Kaitannya penggunaan kata ini dengan makna bahasa, orang yang berakal disebut ulul albab, karena mereka adalah orang yang menggunakan akalnya dan akal adalah yang menjadi pengikat bagi manusia agar dia tidak melakukan tindakan yang melanggar aturan atau tindakan memalukan.
Ayat pertama yang menyebutkan kata ulul albab adalah firman Allah di surat al-Baqarah: 179.
Allah berfirman,
وَلَكُمْ فِي الْقِصَاصِ حَيَاةٌ يَا أُولِي الْأَلْبَابِ لَعَلَّكُمْ تَتَّقُونَ
“Dan dalam qishaash itu ada (jaminan kelangsungan) hidup bagimu, hai orang-orang yang berakal, supaya kamu bertakwa.”
Imam as-Sa’di – rahimahullah – menjelaskan tafsir ayat ini,
ولما كان هذا الحكم، لا يعرف حقيقته، إلا أهل العقول الكاملة والألباب الثقيلة، خصهم بالخطاب دون غيرهم، وهذا يدل على أن الله تعالى، يحب من عباده، أن يعملوا أفكارهم وعقولهم، في تدبر ما في أحكامه من الحكم، والمصالح الدالة على كماله، وكمال حكمته وحمده، وعدله ورحمته الواسعة، وأن من كان بهذه المثابة فقد استحق المدح بأنه من ذوي الألباب
Mengingat hukum ini – qishas – tidak diketahui hakekatnya kecuali orang yang memiliki akal sempurna dan logika yang sehat, Allah mengarahkan ayat ini kepada mereka dan bukan manusia secara umum. Dan ini menunjukkan bahwa Allah memotivasi para hambanya, agar mereka menggunakan pikiran dan akal mereka untuk merenungkan hukum-hukumnya, kemaslahatan hukum yang menunjukkan kesempurnaan-Nya, kesempurnaan hikmah-Nya dan pujian-Nya, keadilan dan Rahmat-Nya yang luas. Dan orang yang memiliki kedudukan semacam ini, dia berhak mendapatkan pujian dan itulah pemilik al-Albab. (Tafsir as-Sa’di, hlm. 84).

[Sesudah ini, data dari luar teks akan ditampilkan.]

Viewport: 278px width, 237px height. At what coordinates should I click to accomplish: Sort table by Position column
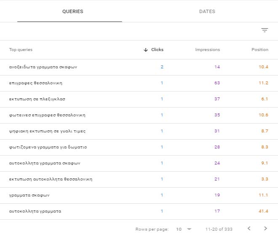pos(259,50)
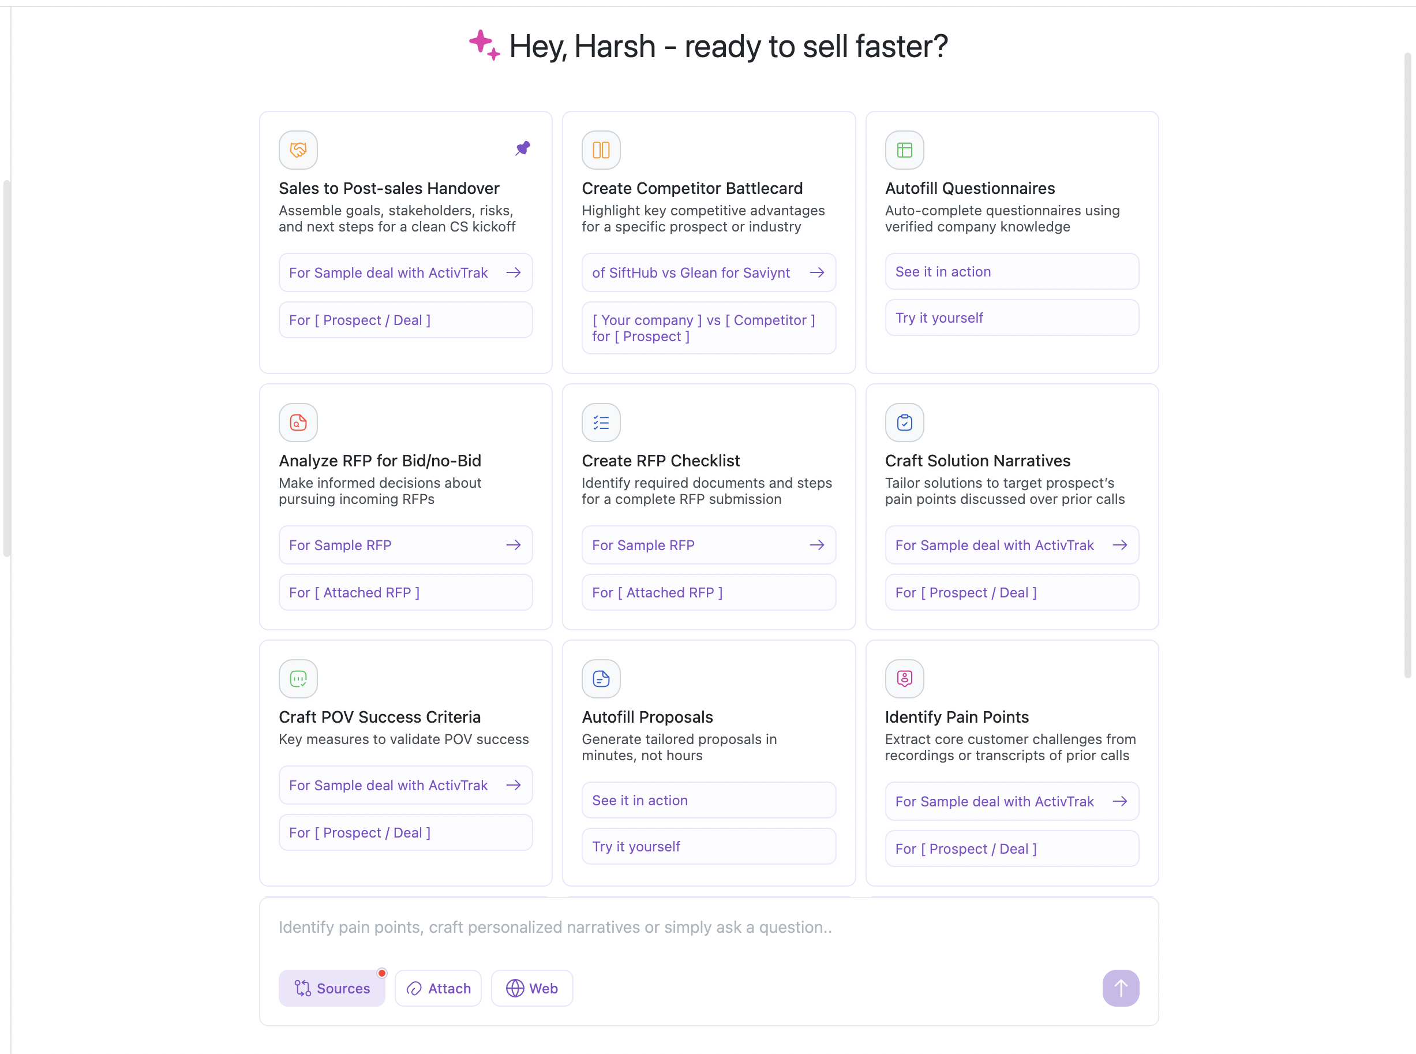The image size is (1416, 1054).
Task: Click the handshake icon for Sales to Post-sales Handover
Action: point(298,150)
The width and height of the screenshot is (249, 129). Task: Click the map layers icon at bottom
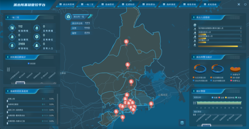click(182, 123)
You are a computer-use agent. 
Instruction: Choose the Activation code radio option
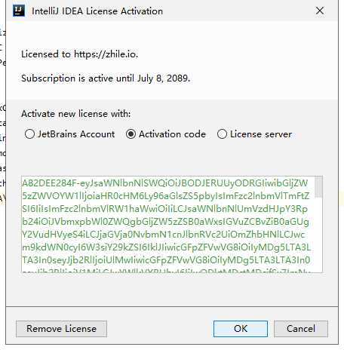[166, 134]
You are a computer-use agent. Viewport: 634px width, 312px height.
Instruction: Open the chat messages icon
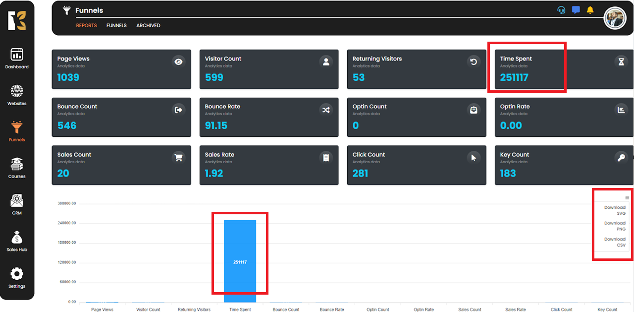pos(576,10)
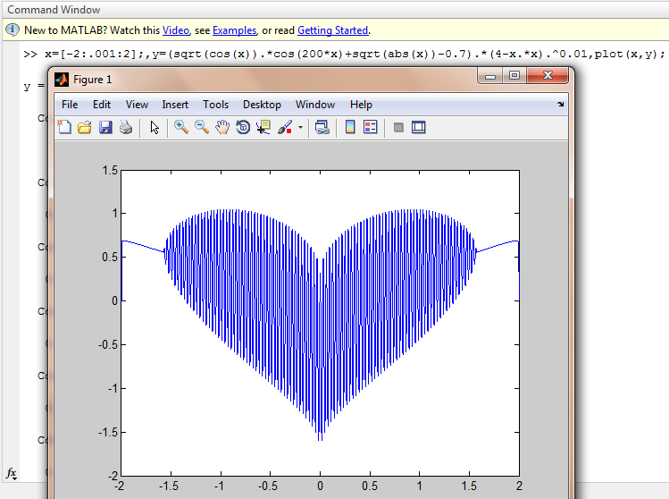Select the Zoom In magnifier tool
This screenshot has height=499, width=669.
coord(181,128)
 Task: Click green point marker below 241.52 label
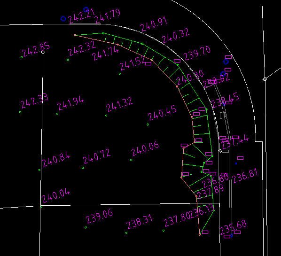tap(120, 74)
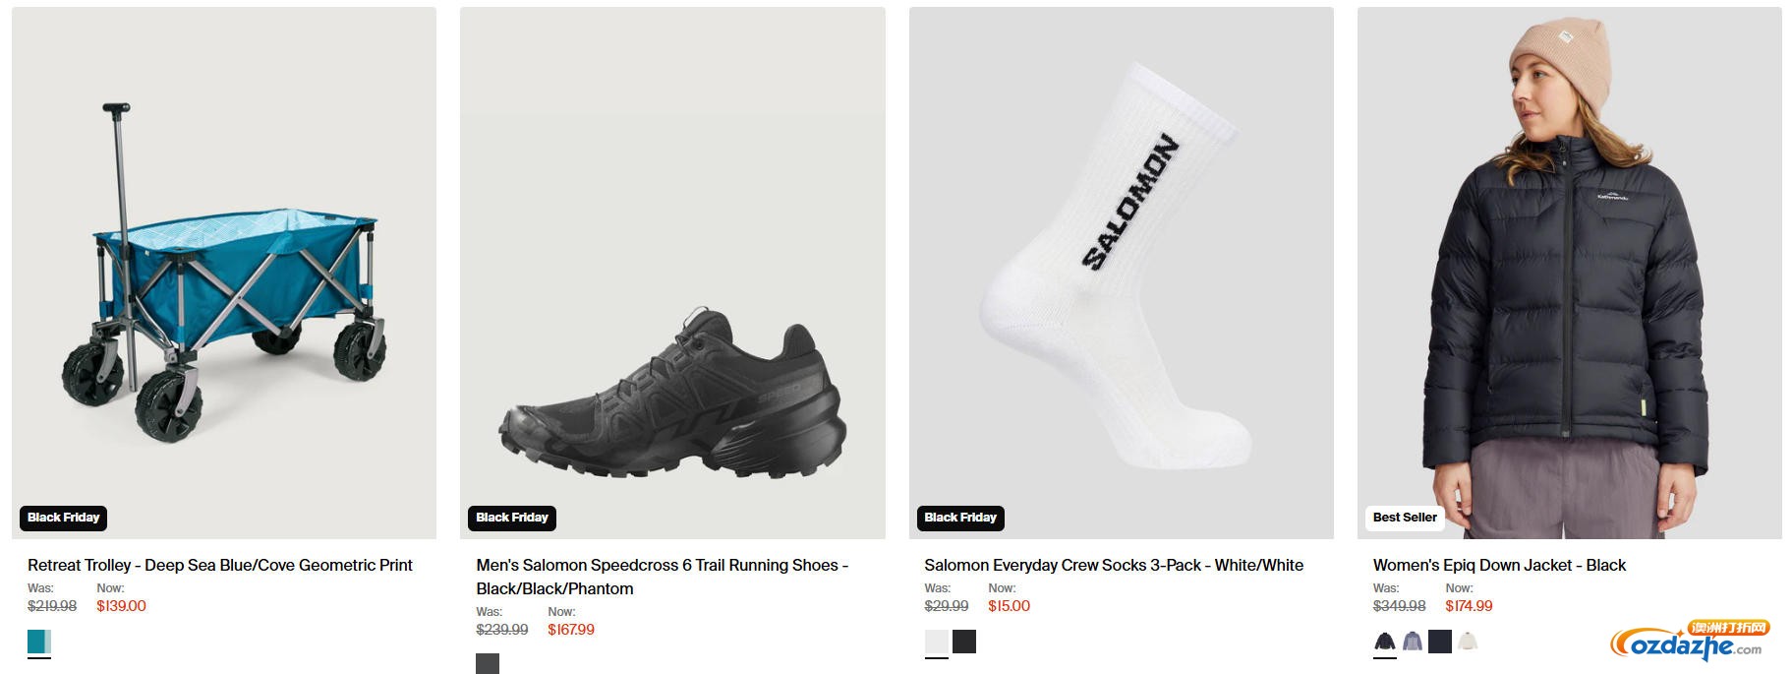Open the Salomon crew socks product image
The height and width of the screenshot is (674, 1792).
[1121, 273]
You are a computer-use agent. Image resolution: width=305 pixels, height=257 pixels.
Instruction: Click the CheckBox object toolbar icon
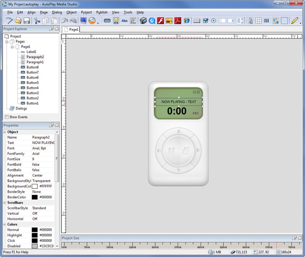[x=205, y=21]
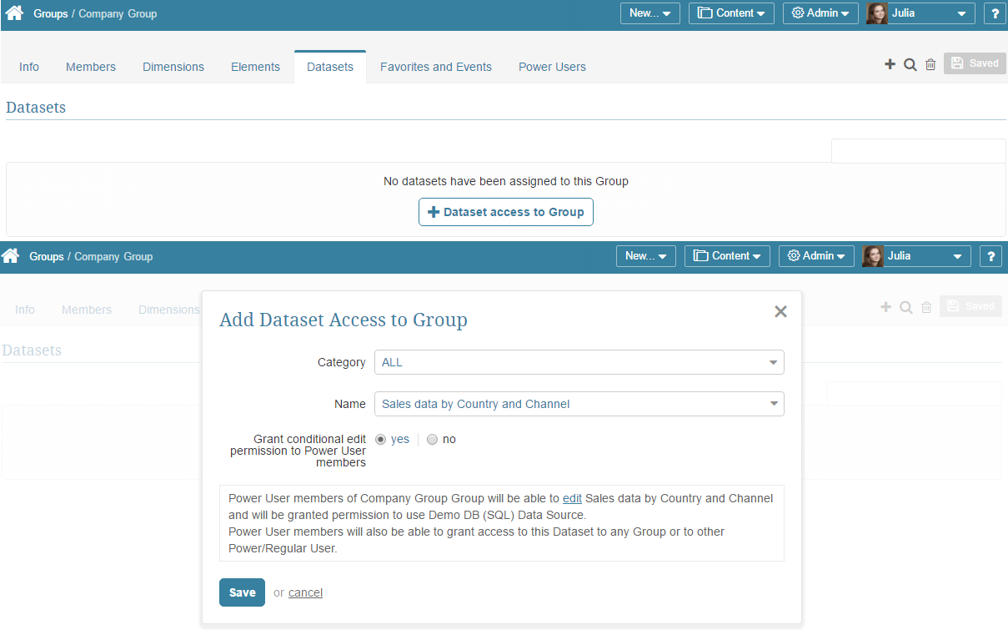Switch to the Members tab
Screen dimensions: 1008x635
click(x=90, y=67)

Kata Ulul Albab atau Ulil Albab disebutkan oleh Allah sebanyak 16 kali dalam al-Qur’an. Dan jika diperhatikan penggunaan kata ini dalam al-Qur’an, bisa disimpulkan bahwa hakekat ulul albab adalah orang yang menggunakan akalnya untuk mengenal siapakah Allah, bagaimana keagungan-Nya, bagaimana kebijaksanaan-Nya, keadilan-Nya, dengan melihat ayat-ayat Allah. Baik ayat kauniyah (ciptaan-Nya) maupun ayat Syar’iyah (hukum Allah). Sehingga dia akan semakin tunduk dan taat kepada Allah, berusaha menjalankan syariat-Nya dalam setiap aspek kehidupan.
Sementara orang yang menggunakan logikanya untuk mengakali syariat, yang justru membuat dia semakin jauh dari aturan, semakin liberal, mereka bukan ulul albab. Karena ada yang cacat pada logika mereka.
Adapun ciri-ciri Ulul albab ada tiga, yaitu;
1. Haus dalam Menuntut Ilmu Agama.
Menuntut ilmu terutama ilmu agama hukumnya wajib bagi setiap muslim. Sebagaimana Hadits riwayat Ibnu Majah,
طَلَبُ اْلعِلْمْ فَرِثْضَةٌ عَلَى كُلِّ مُسْلِمٍ
“Menuntut ilmu adalah kewajiban bagi setiap individu Muslim.”
Karena dengan ilmu, manusia bisa mengetahui mana yang hak dan yang bathil. Dengan ilmu dia akan tau mana yang diperintahkan oleh Allah untuk dikerjakan dan mana yang dilarang. Dengan ilmu agama maka seorang mukmin akan menjadi seorang yang beriman dengan keimanan yang sahih.
Sebagaimana Allah Subhanahu Wata’ala berfirman :
اَفَمَنْ يَّعْلَمُ اَنَّمَاۤ اُنْزِلَ اِلَيْكَ مِنْ رَّبِّكَ الْحَـقُّ كَمَنْ هُوَ اَعْمٰى ۗ اِنَّمَا يَتَذَكَّرُ اُولُوا الْاَلْبَابِ
“Maka apakah orang yang mengetahui bahwa apa yang diturunkan Tuhan kepadamu adalah kebenaran, sama dengan orang yang buta? Hanya orang berakal yang dapat mengambil pelajaran,” (QS. Ar-Ra’d 13: Ayat 19)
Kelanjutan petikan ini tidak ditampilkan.